# Request:
Output as a numbered list the lines starting at the one containing "Task: Click the account search input field" and ending at the one containing "Viewport: 1083px width, 638px height.", leaving out blank lines.

# Input material:
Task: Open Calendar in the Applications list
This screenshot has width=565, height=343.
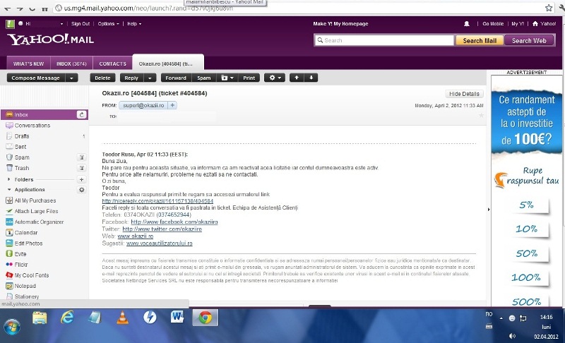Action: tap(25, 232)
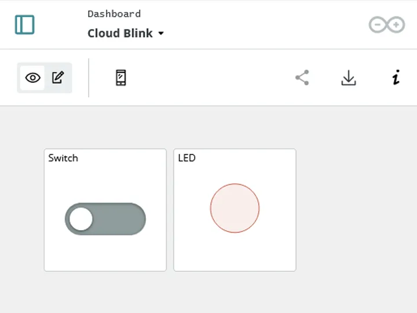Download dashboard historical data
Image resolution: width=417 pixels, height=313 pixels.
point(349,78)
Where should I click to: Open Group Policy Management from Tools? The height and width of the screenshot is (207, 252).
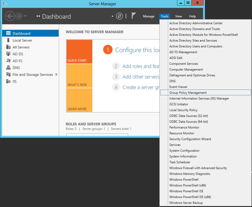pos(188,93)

--

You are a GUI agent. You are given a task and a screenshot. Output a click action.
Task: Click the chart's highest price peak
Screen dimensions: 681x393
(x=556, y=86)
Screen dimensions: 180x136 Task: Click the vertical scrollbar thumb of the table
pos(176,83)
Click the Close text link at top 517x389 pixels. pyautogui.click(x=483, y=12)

* * *

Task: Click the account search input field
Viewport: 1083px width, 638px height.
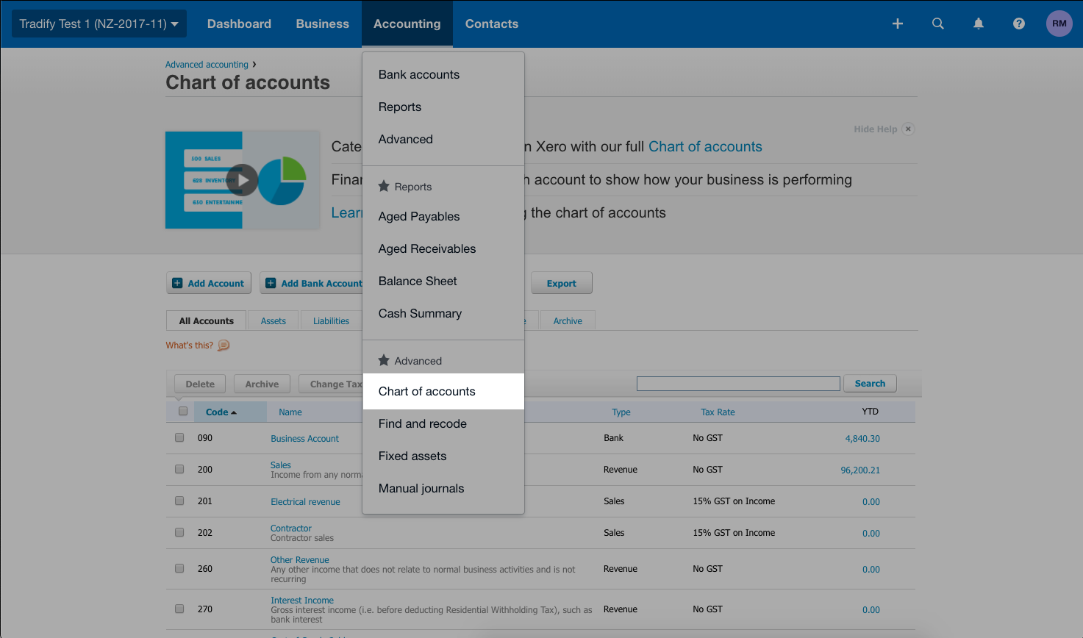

# Written solution:
1. Task: Click the account search input field
2. Viewport: 1083px width, 638px height.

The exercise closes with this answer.